「舞わす」 〜 陶淵明「形天舞干戚」句の解 〜

 雪隠書目の一つ、松枝茂夫・和田武司訳注『陶淵明全集』(岩波文庫)もようやく下巻に進み、いよいよ私の大好きな「読山海経(山海経を読む)」にかかりました。これは初夏の風が爽やかに吹き抜ける一室で、神話伝説を盛った古代中国の地理書である「山海経」を繙(ひもと)いている陶淵明が、興のおもむくままに経中のエピソードに付した五言詩を13首集めたものです。この13首のうち最も知られているのが「精衛銜微木 将以填滄海(精衛(せいえい)微木(びぼく)を銜(ふく)み 将(まさ)に以て滄海を填(うず)めんとす)」で始まる第10首「其十」でしょう。

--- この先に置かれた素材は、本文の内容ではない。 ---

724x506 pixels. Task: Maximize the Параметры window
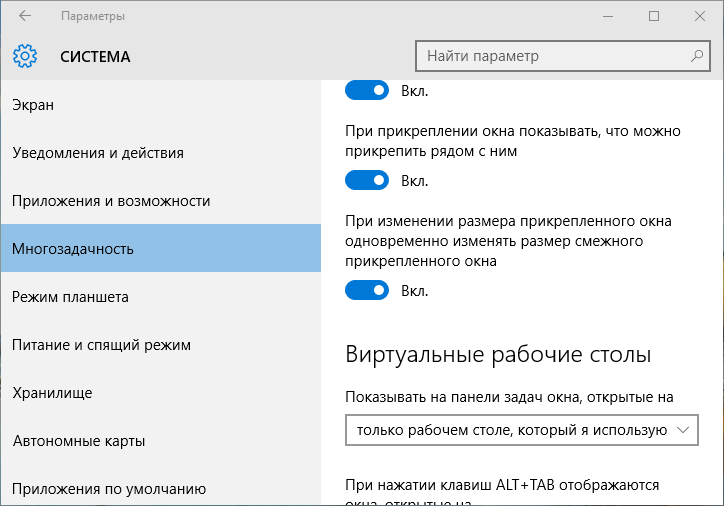click(654, 16)
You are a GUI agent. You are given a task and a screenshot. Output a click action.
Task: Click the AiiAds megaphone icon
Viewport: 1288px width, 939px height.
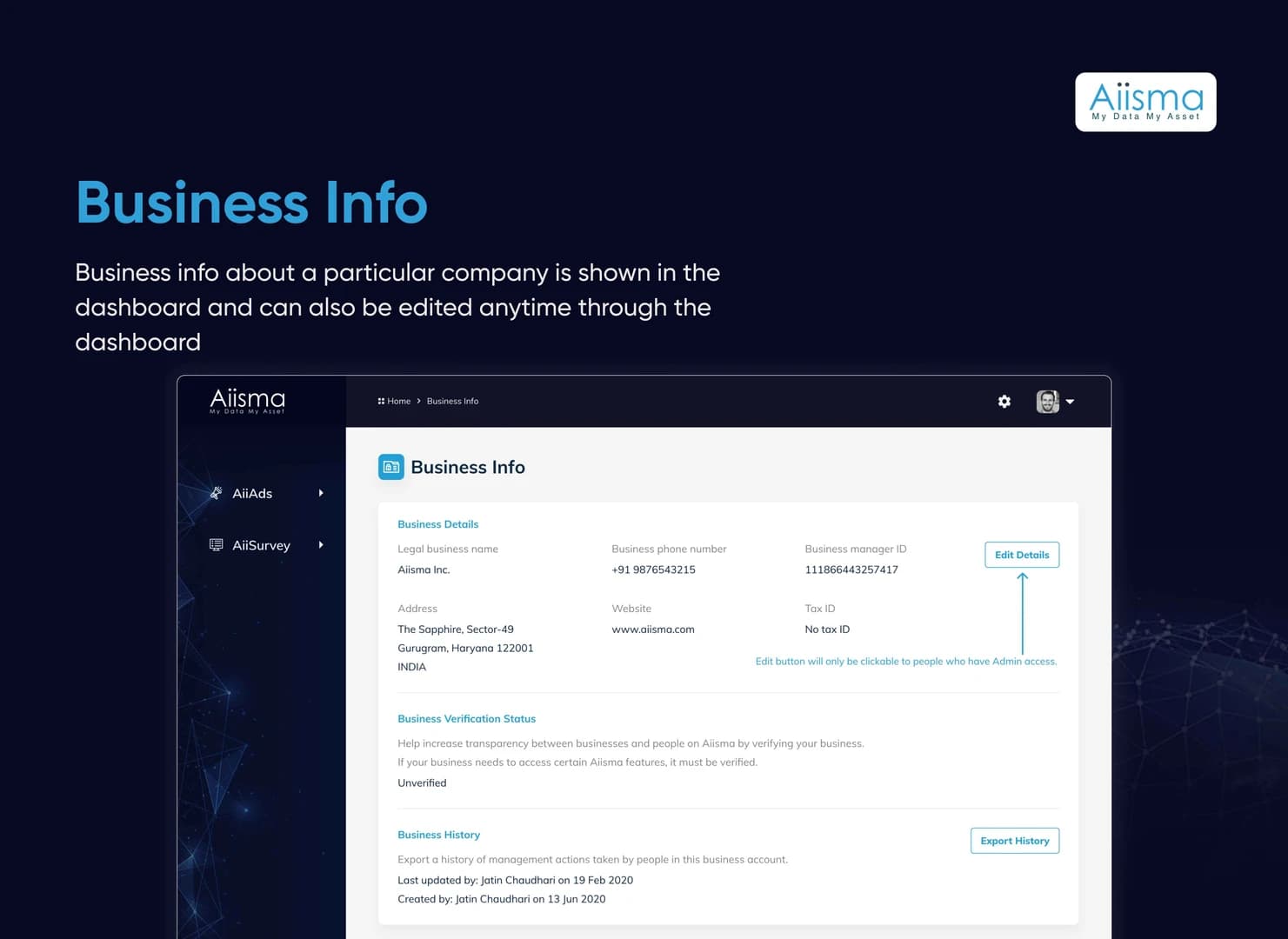click(216, 493)

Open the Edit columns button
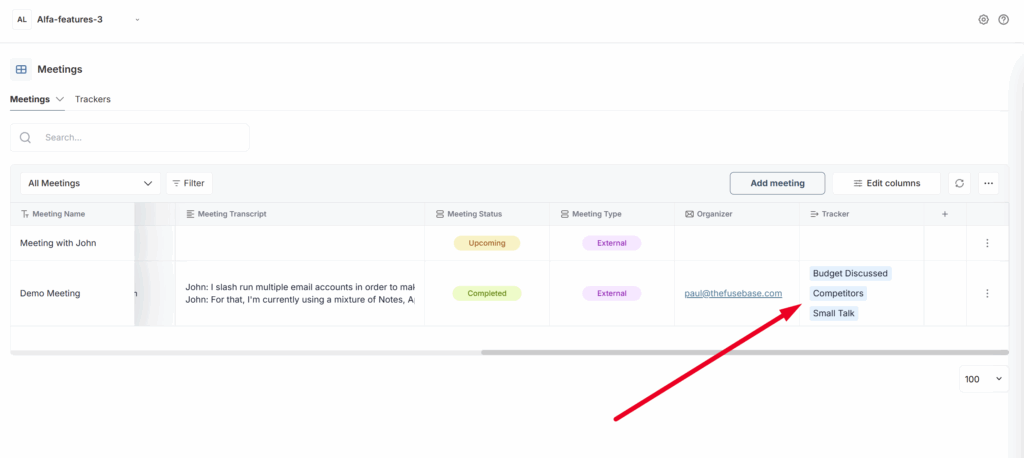point(886,183)
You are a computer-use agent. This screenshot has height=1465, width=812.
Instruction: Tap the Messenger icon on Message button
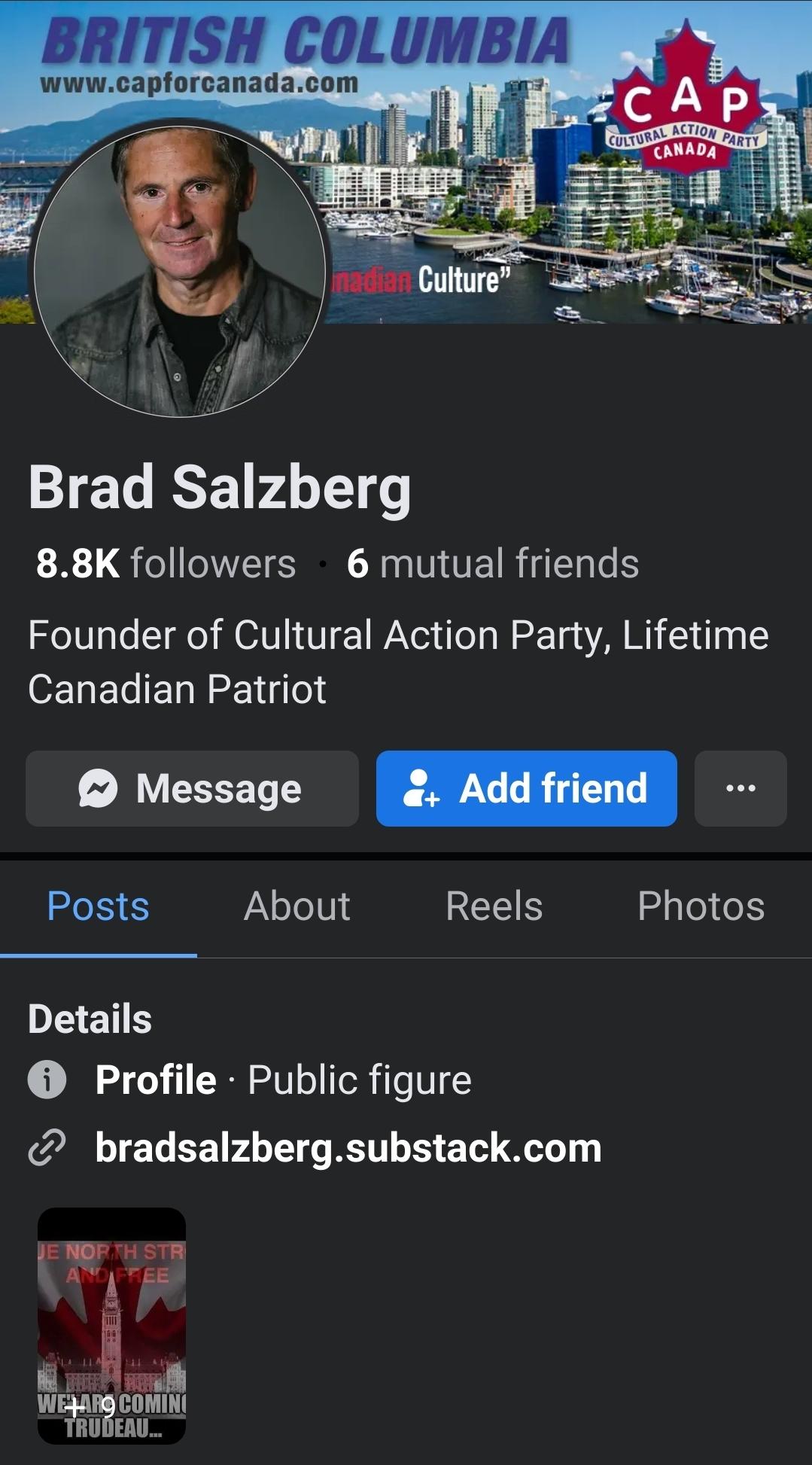coord(98,788)
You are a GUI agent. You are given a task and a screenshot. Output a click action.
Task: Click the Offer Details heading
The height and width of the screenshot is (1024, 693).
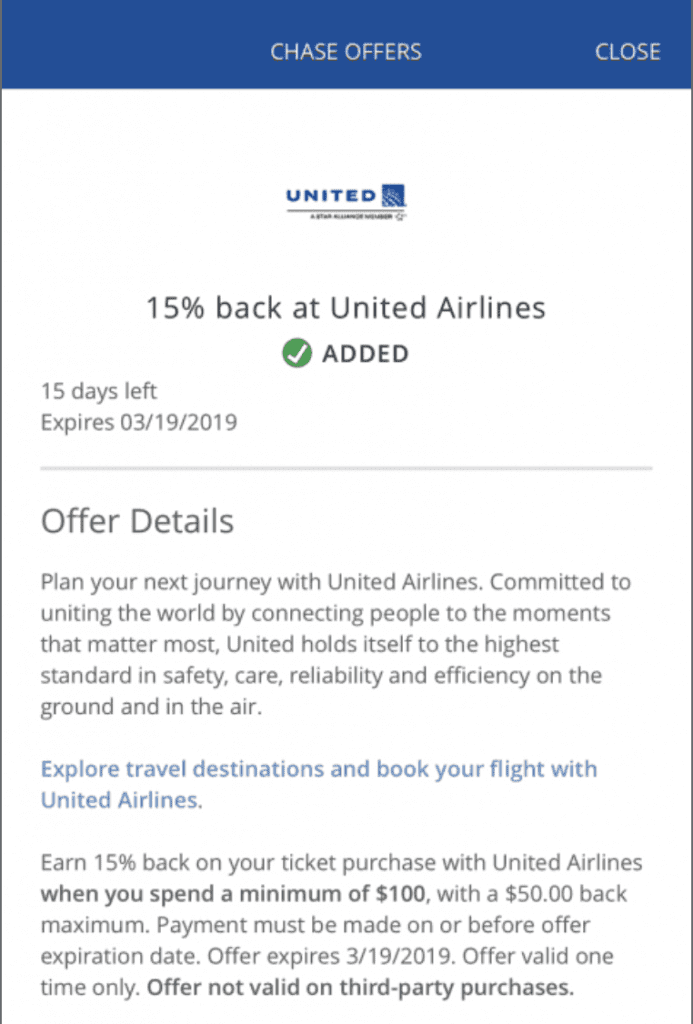tap(137, 521)
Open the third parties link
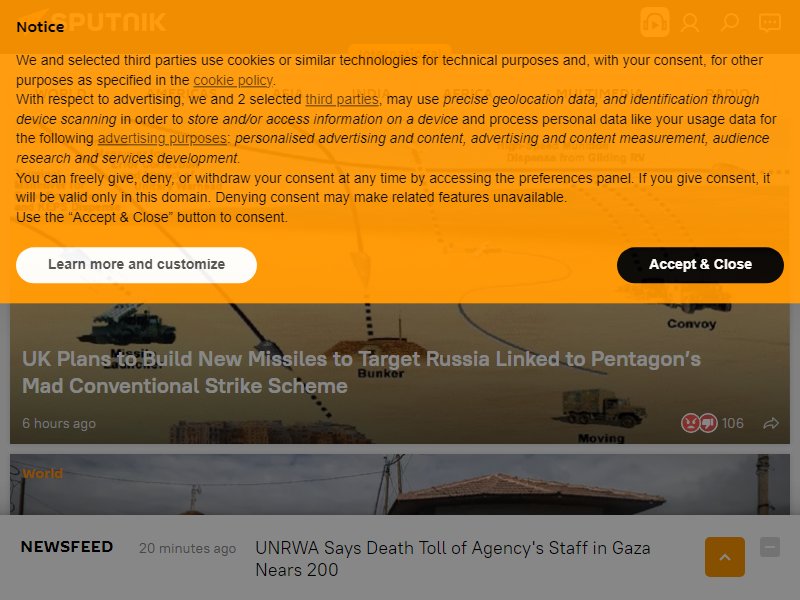 pos(342,99)
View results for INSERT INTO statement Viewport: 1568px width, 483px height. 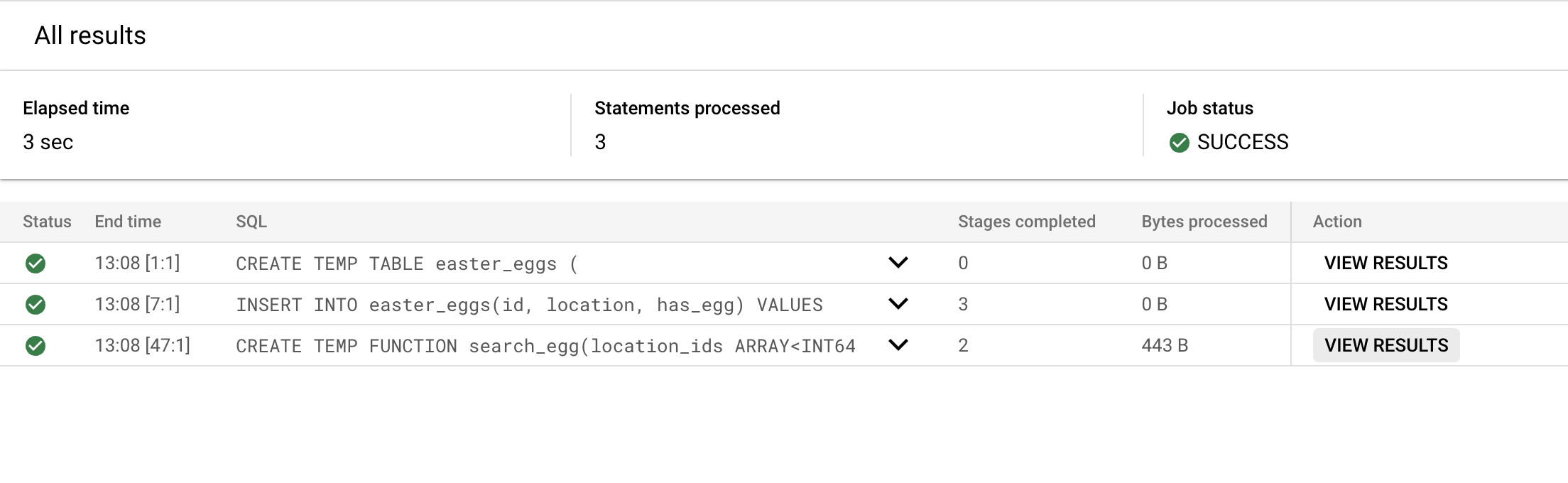pos(1385,304)
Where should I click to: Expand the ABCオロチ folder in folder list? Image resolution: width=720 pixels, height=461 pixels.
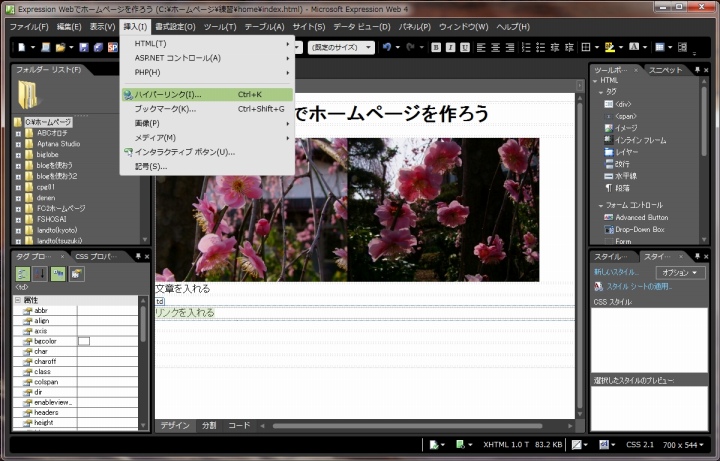(x=17, y=133)
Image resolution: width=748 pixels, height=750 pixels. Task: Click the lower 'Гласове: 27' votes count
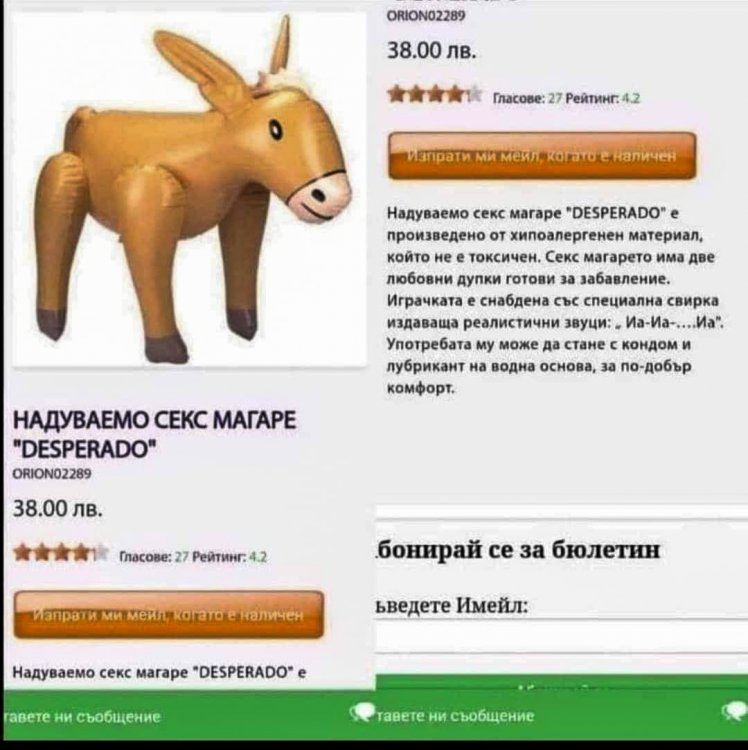[x=153, y=557]
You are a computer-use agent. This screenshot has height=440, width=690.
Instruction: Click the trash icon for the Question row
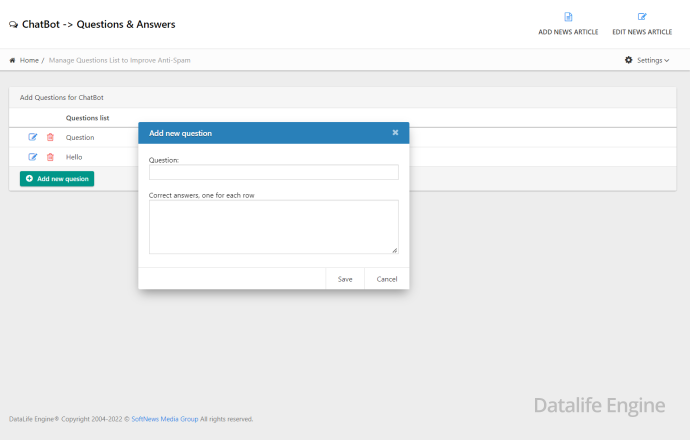tap(50, 137)
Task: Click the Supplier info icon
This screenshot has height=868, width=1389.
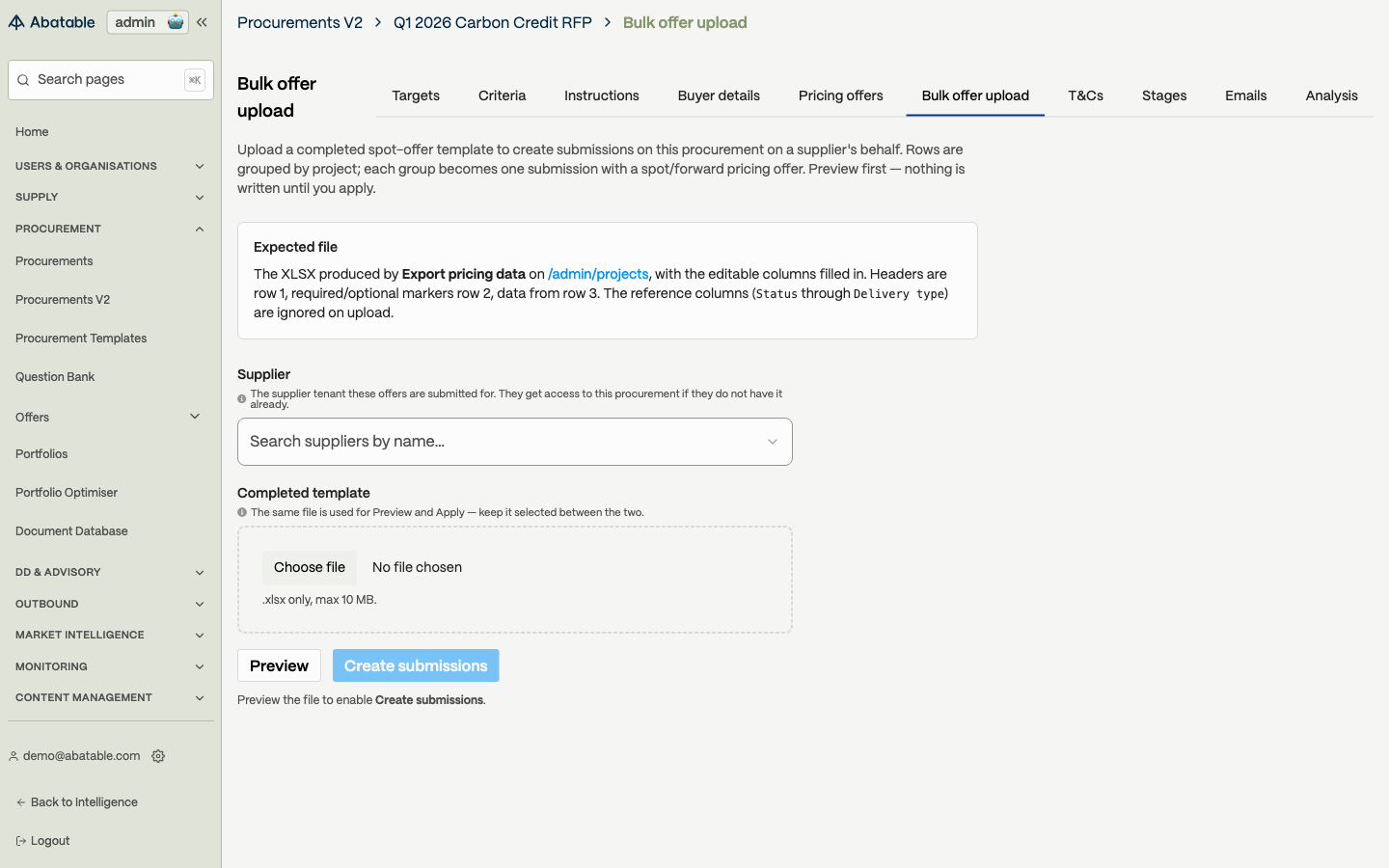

 ところでこれの次の節は「形天舞干戚 猛志固常在(形天(けいてん)干戚(かんせき)を舞わし 猛志(もうし)固(もと)より常に在り)」と続くのですが、この「舞」字に付けた「舞わし」という訓には実にゆかしいものがあります。この字は鈴木虎雄『陶淵明詩解』にも同じく「(干戚を)舞はす」(旧仮名遣い)と訓んであり、おそらく古くからの訓なのでしょう。ただし松枝・和田がこの句の解を「形天という獣は、盾と斧をふりまわして」としているのに対し、鈴木が「又形天といふふしぎなものは(首が断ちきられても目と口があつて)盾や斧をとつて舞ををどるといふ」としているのはやや厳密を欠くようです。形天が自分で舞をおどるのなら「舞はす」ではなく「舞ふ」と訓むべきで、「干戚を舞はす」と訓んだ以上は松枝・和田の解のように「盾と斧をふりまわ」すと解するのが穏当でしょう。思うに鈴木は「舞わす / 舞はす」という語に馴染みがなかったのではないでしょうか。